GOAL OF THE EXERCISE:
Look through the records that follow and state how many lines hold the word "logo", without adding anything.

Collected data:
━━━━━━━━━━━━━━━━━━━━━━━━━━━━━━

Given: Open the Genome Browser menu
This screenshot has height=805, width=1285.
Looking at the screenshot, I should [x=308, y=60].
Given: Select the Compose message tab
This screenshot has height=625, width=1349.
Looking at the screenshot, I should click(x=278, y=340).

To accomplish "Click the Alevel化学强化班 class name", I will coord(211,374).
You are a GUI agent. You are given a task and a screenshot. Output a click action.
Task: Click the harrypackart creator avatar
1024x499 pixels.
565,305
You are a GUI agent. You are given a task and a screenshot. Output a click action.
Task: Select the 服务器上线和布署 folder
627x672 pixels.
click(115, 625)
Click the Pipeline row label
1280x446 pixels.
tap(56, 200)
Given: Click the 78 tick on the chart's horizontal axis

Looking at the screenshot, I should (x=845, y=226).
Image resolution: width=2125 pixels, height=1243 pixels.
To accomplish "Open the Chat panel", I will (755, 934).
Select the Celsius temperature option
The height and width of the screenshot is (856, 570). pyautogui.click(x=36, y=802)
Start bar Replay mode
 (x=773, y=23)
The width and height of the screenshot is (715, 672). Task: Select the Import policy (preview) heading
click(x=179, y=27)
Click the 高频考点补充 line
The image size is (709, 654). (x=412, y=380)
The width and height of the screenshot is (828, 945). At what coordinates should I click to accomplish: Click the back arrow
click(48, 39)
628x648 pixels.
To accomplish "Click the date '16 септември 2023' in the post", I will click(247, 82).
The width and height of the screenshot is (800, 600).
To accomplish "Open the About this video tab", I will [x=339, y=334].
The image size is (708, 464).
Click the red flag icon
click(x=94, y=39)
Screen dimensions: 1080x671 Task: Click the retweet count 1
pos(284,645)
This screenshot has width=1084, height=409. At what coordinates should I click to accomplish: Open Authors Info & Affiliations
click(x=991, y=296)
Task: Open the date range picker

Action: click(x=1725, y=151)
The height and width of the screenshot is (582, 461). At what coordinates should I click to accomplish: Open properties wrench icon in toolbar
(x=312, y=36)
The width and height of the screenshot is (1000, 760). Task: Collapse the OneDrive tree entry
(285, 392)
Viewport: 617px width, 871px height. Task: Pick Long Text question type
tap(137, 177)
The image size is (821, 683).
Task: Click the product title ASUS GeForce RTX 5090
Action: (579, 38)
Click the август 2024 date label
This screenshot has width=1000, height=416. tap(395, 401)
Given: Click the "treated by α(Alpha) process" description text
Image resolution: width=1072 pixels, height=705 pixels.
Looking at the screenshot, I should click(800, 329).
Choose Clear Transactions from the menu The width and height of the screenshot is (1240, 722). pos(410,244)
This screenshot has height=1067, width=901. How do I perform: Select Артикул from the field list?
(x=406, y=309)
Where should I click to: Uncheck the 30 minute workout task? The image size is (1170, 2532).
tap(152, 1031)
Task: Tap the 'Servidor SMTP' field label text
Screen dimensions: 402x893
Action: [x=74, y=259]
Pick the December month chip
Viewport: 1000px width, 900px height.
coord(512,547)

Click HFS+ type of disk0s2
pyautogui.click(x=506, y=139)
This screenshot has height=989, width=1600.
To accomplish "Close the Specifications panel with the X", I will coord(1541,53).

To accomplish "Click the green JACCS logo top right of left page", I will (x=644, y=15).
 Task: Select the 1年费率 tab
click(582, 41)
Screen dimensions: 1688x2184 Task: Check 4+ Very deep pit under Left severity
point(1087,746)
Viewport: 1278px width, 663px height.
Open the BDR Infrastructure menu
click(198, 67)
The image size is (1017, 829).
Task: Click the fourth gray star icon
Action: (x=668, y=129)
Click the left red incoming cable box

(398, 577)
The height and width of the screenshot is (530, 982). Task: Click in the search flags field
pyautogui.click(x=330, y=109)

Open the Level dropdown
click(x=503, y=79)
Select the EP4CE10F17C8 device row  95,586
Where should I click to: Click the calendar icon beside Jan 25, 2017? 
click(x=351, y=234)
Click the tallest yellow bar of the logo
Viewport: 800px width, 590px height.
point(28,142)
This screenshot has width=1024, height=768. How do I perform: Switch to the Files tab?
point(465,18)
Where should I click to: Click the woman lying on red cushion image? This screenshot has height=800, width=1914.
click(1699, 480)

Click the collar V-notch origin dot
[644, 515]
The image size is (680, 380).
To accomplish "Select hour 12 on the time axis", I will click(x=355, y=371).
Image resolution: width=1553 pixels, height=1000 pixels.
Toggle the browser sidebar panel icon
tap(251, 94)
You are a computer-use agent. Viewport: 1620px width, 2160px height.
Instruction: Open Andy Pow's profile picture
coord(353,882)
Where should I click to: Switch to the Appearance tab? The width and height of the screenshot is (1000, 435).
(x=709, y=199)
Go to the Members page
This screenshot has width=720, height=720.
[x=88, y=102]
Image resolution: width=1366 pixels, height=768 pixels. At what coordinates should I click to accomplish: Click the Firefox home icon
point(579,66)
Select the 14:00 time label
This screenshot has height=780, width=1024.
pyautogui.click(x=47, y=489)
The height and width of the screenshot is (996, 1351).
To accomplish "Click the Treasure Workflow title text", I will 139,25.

━━━━━━━━━━━━━━━━━━━━━━━━━━━━━━

OUTPUT:
2